BTW, It is not helpful to ask a bunch of questions and then point out that the answers would be off topic…

As to the articles that I linked, the second one deals primarily with how the angle at the edge contributes to friction and therefore percieved and measured sharpness. It fits pretty closely with where we started on the latest tangent.. discussing whether a convex edge would contribute less to cutting effort than a V. The idea that I take from the second paper, which requires the basis established in the first one (which is why I linked both), is that any change in edge geometry, even fairly gross angle changes, are pretty inconsequential in regard to changing cutting effort.. and the resulting measured sharpness. Again, the method for measuring this is etablished in the first paper. Take a closer look when you have a chance.

Phil

[Blunt Cut]

BTW, here are some links to papers done that try to develop a model for sharpness (in the first one) and cutting resistence as it relates to bevel angle (sharpness) in the second one. A little off topic, but interesting just the same.

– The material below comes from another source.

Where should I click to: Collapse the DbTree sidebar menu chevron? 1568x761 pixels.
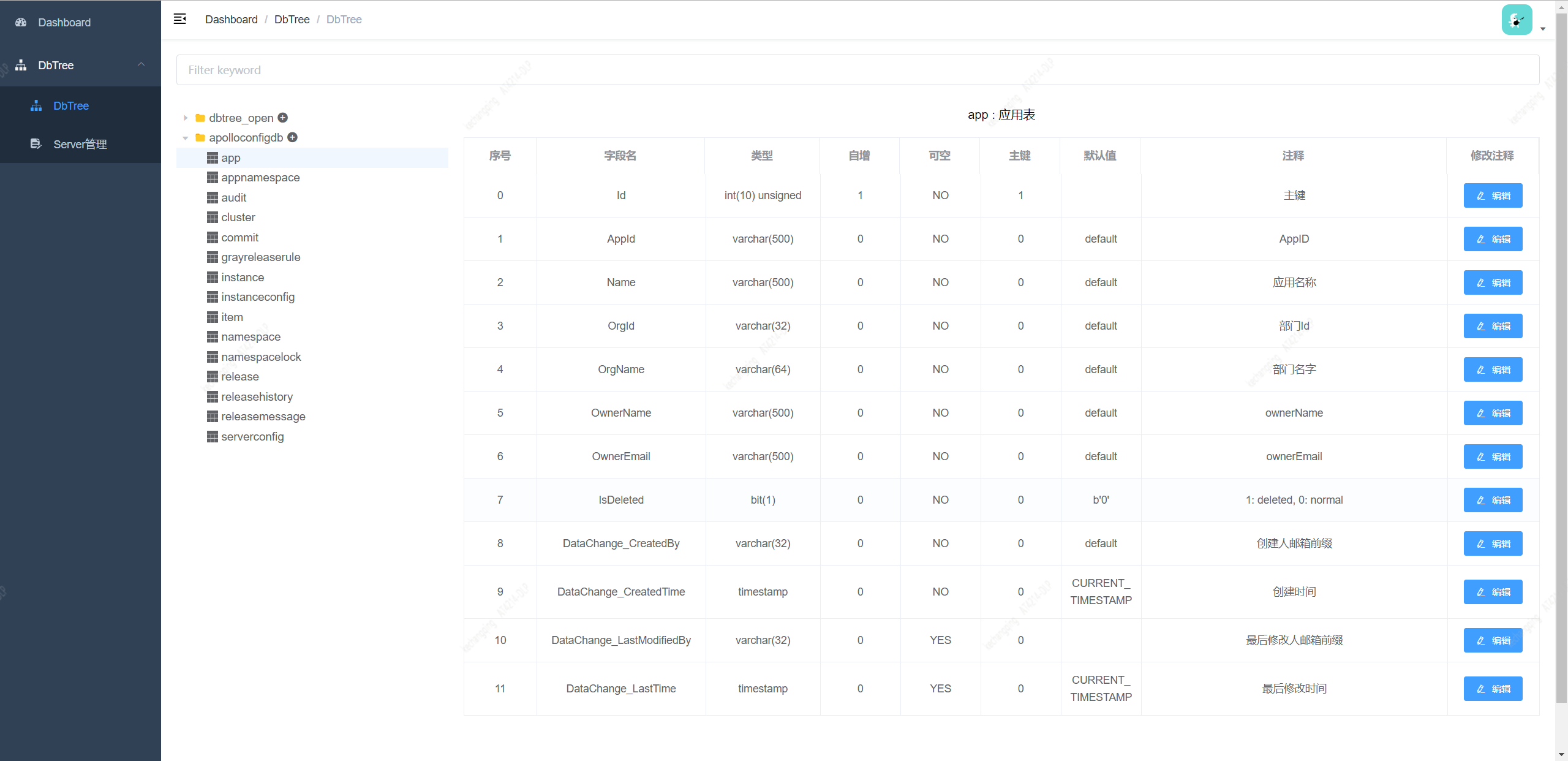pos(141,64)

http://www.ucd.ie/mecheng/staff_pages/pdfs/Gilchrist_2007a.pdf

http://www.ucd.ie/mecheng/staff_pages/pdfs/EFM_2010_Sharpness_II.pdf

I though Bluntcut would find these fascinating…

Yes they were very intriguing, iirc from while back when I deep dive into these type of interactions. This older study linked by Thom Brogan via FF Haptic Rendering of Cutting. All these studies are confined by pseudo finite elements model, and most study material cells are too uniform, therefore I am not sure how much they translate to our knives usage world.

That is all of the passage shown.